**Stored entries**:
::::
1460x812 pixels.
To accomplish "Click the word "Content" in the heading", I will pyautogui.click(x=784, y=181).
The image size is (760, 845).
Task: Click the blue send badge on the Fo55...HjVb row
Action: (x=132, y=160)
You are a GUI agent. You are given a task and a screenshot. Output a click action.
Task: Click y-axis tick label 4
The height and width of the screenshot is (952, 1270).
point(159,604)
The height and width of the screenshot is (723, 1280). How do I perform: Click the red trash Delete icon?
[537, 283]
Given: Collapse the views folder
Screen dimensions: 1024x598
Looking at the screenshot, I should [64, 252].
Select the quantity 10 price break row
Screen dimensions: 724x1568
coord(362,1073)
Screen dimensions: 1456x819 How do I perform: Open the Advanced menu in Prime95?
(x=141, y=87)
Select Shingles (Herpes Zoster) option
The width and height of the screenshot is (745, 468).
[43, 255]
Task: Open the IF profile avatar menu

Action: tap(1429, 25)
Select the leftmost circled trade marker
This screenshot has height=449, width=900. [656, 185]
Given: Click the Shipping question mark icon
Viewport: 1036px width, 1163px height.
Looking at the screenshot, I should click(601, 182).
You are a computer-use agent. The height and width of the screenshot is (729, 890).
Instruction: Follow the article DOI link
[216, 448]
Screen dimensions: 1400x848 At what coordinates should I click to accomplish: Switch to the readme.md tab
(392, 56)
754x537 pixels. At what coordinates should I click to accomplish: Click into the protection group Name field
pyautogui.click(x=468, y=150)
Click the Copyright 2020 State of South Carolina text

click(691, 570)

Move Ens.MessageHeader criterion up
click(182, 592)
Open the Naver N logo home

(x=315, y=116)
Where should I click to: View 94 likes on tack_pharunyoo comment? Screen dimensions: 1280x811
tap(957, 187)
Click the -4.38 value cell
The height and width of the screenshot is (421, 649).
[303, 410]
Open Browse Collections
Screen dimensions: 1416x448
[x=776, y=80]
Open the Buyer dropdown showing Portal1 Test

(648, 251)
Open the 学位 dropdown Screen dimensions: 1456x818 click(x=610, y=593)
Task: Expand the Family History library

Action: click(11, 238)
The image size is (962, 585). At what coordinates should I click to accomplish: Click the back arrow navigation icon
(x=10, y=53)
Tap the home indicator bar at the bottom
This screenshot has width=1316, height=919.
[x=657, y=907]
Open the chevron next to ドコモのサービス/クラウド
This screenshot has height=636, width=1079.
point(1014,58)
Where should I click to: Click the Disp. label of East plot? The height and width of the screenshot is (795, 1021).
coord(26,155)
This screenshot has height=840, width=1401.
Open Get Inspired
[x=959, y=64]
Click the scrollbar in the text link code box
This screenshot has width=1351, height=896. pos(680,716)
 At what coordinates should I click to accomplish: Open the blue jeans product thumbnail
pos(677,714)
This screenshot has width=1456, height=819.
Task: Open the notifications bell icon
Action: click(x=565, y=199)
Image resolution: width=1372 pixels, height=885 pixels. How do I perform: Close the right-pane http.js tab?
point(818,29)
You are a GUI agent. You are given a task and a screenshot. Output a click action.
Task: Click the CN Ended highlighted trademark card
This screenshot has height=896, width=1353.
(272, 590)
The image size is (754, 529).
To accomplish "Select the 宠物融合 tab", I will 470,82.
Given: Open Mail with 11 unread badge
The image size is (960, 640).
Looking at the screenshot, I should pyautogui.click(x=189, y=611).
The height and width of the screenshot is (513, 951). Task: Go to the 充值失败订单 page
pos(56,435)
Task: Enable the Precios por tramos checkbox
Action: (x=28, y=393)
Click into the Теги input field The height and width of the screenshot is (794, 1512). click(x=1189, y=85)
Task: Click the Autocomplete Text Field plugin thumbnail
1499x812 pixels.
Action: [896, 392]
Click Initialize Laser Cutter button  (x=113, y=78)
::::
**Task goal**: Put each line of the listing above into a numbered list, leaving out any blank lines.

**Response to the exercise**:
1. 1460x812 pixels.
2. To accomplish "Click the word "Content" in the heading", I will pyautogui.click(x=784, y=181).
3. The image size is (760, 845).
4. Task: Click the blue send badge on the Fo55...HjVb row
5. Action: (x=132, y=160)
6. You are a GUI agent. You are given a task and a screenshot. Output a click action.
7. Task: Click y-axis tick label 4
8. The height and width of the screenshot is (952, 1270).
9. point(159,604)
10. The height and width of the screenshot is (723, 1280). How do I perform: Click the red trash Delete icon?
11. [537, 283]
12. Given: Collapse the views folder
13. Screen dimensions: 1024x598
14. Looking at the screenshot, I should [64, 252].
15. Select the quantity 10 price break row
16. Screen dimensions: 724x1568
17. coord(362,1073)
18. Screen dimensions: 1456x819 How do I perform: Open the Advanced menu in Prime95?
19. (x=141, y=87)
20. Select Shingles (Herpes Zoster) option
21. The width and height of the screenshot is (745, 468).
22. [43, 255]
23. Task: Open the IF profile avatar menu
24. Action: tap(1429, 25)
25. Select the leftmost circled trade marker
26. This screenshot has height=449, width=900. [656, 185]
27. Given: Click the Shipping question mark icon
28. Viewport: 1036px width, 1163px height.
29. Looking at the screenshot, I should click(601, 182).
30. You are a computer-use agent. The height and width of the screenshot is (729, 890).
31. Instruction: Follow the article DOI link
32. [216, 448]
33. Screen dimensions: 1400x848 At what coordinates should I click to accomplish: Switch to the readme.md tab
34. (392, 56)
35. 754x537 pixels. At what coordinates should I click to accomplish: Click into the protection group Name field
36. pyautogui.click(x=468, y=150)
37. Click the Copyright 2020 State of South Carolina text
38. click(691, 570)
39. Move Ens.MessageHeader criterion up
40. click(182, 592)
41. Open the Naver N logo home
42. (x=315, y=116)
43. Where should I click to: View 94 likes on tack_pharunyoo comment? Screen dimensions: 1280x811
44. tap(957, 187)
45. Click the -4.38 value cell
46. The height and width of the screenshot is (421, 649).
47. [303, 410]
48. Open Browse Collections
49. Screen dimensions: 1416x448
50. [x=776, y=80]
51. Open the Buyer dropdown showing Portal1 Test
52. (648, 251)
53. Open the 学位 dropdown Screen dimensions: 1456x818 click(x=610, y=593)
54. Task: Expand the Family History library
55. Action: click(11, 238)
56. The image size is (962, 585). At what coordinates should I click to accomplish: Click the back arrow navigation icon
57. (x=10, y=53)
58. Tap the home indicator bar at the bottom
59. This screenshot has width=1316, height=919.
60. [x=657, y=907]
61. Open the chevron next to ドコモのサービス/クラウド
62. This screenshot has height=636, width=1079.
63. point(1014,58)
64. Where should I click to: Click the Disp. label of East plot? The height and width of the screenshot is (795, 1021).
65. coord(26,155)
66. This screenshot has height=840, width=1401.
67. Open Get Inspired
68. [x=959, y=64]
69. Click the scrollbar in the text link code box
70. This screenshot has width=1351, height=896. pos(680,716)
71.  At what coordinates should I click to accomplish: Open the blue jeans product thumbnail
72. pos(677,714)
73. This screenshot has width=1456, height=819.
74. Task: Open the notifications bell icon
75. Action: click(x=565, y=199)
76. Image resolution: width=1372 pixels, height=885 pixels. How do I perform: Close the right-pane http.js tab?
77. point(818,29)
78. You are a GUI agent. You are given a task and a screenshot. Output a click action.
79. Task: Click the CN Ended highlighted trademark card
80. This screenshot has height=896, width=1353.
81. (272, 590)
82. The image size is (754, 529).
83. To accomplish "Select the 宠物融合 tab", I will 470,82.
84. Given: Open Mail with 11 unread badge
85. The image size is (960, 640).
86. Looking at the screenshot, I should pyautogui.click(x=189, y=611).
87. The height and width of the screenshot is (513, 951). Task: Go to the 充值失败订单 page
88. pos(56,435)
89. Task: Enable the Precios por tramos checkbox
90. Action: (x=28, y=393)
91. Click into the Теги input field The height and width of the screenshot is (794, 1512). click(x=1189, y=85)
92. Task: Click the Autocomplete Text Field plugin thumbnail
93. 1499x812 pixels.
94. Action: [896, 392]
95. Click Initialize Laser Cutter button  (x=113, y=78)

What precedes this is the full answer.